> **DATASET ENTRIES**:
···
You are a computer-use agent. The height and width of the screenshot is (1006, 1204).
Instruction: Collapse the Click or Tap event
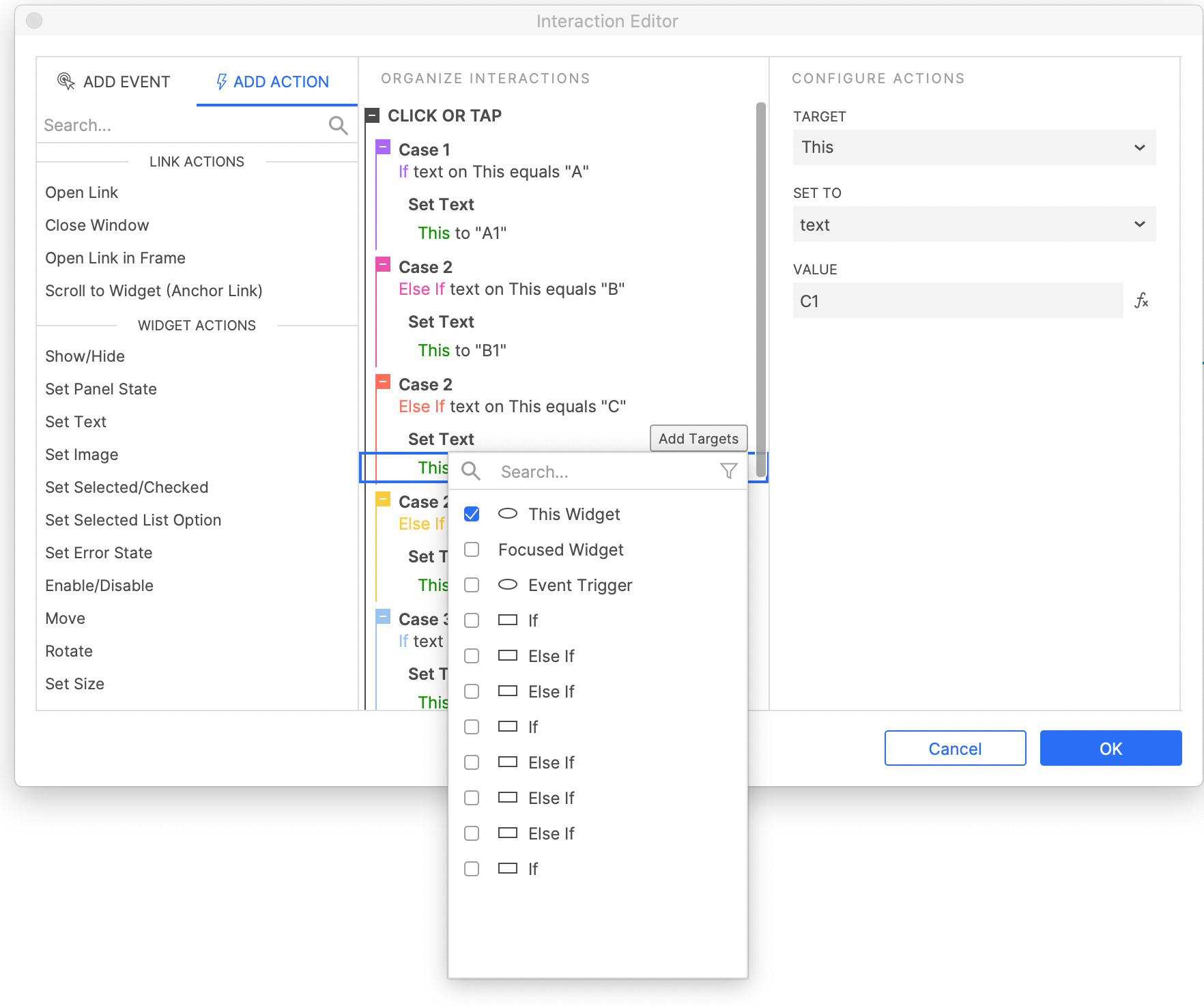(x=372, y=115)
···
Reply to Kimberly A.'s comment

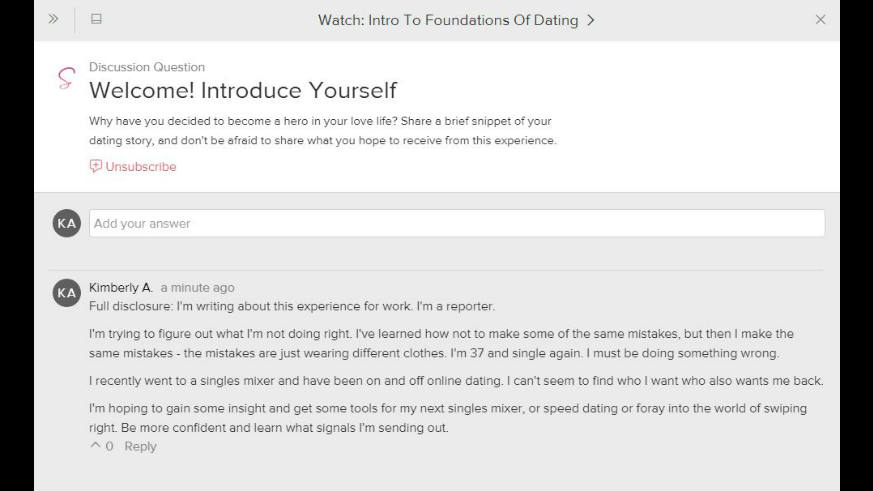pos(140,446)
···
> **GIVEN TASK**: Please give everything in the records from the line containing "You are a computer-use" down to the line containing "(x=372, y=115)", both included, as a JSON list of strings with one string per line and no blank lines. Leave the pictures out of the answer.

> **RESULT OF THE TASK**:
[
  "You are a computer-use agent. The height and width of the screenshot is (1006, 1204).",
  "Instruction: Collapse the Click or Tap event",
  "(x=372, y=115)"
]